Output as a numbered list the lines of the material from the line containing "You are a computer-use" through the line containing "tap(145, 469)", omitting blank lines and the pictures.

**GIVEN DATA**
........
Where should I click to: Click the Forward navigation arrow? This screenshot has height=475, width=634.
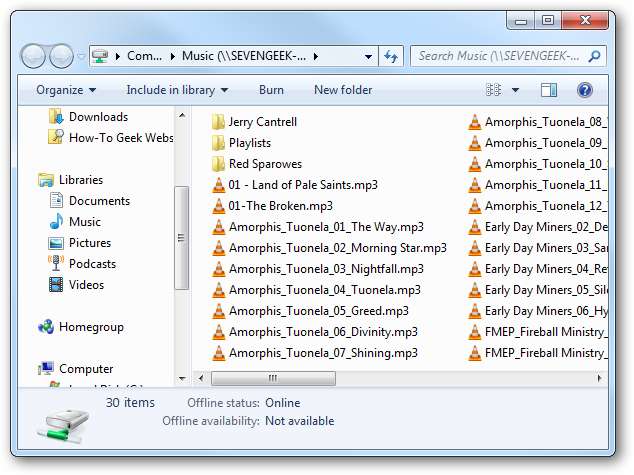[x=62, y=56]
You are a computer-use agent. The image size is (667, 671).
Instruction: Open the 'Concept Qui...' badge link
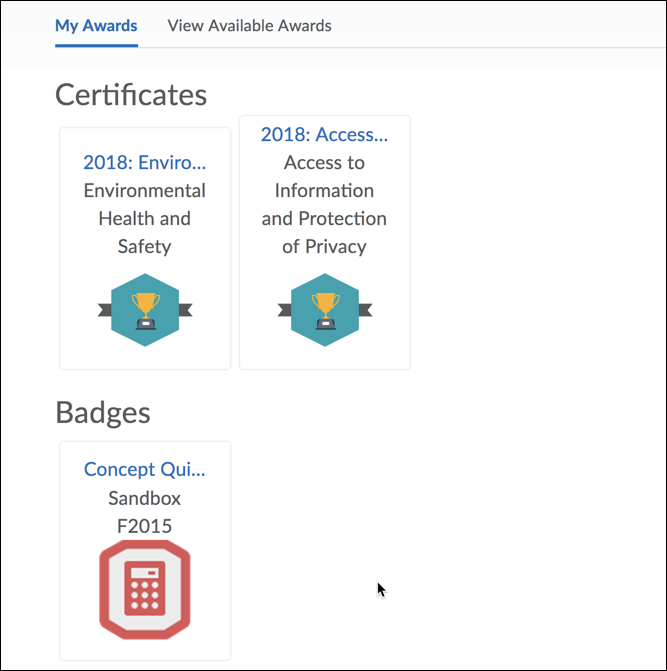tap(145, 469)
........
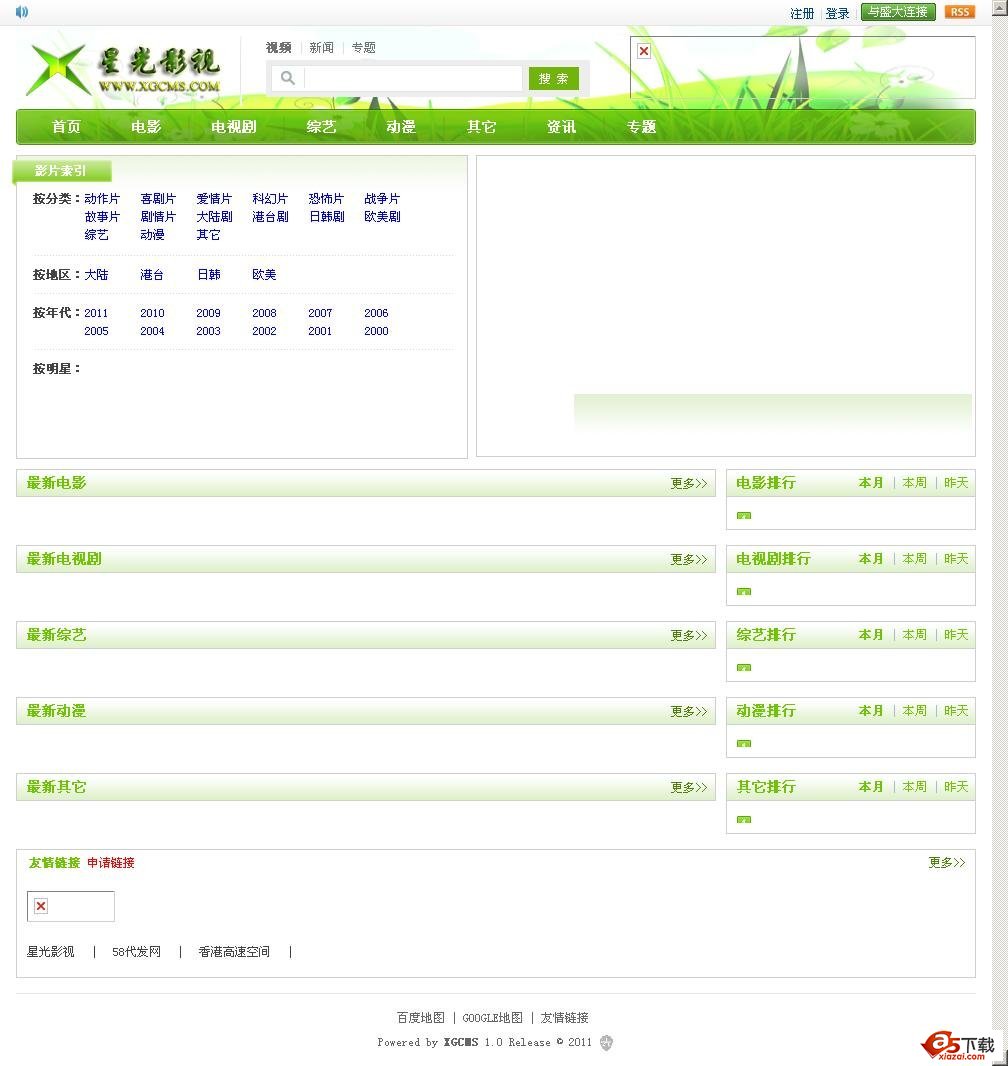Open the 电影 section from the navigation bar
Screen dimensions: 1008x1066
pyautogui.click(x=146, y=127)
........
**OUTPUT BELOW**
1. You are a computer-use agent. The image size is (667, 671).
2. Instruction: Open the 'Concept Qui...' badge link
3. tap(145, 469)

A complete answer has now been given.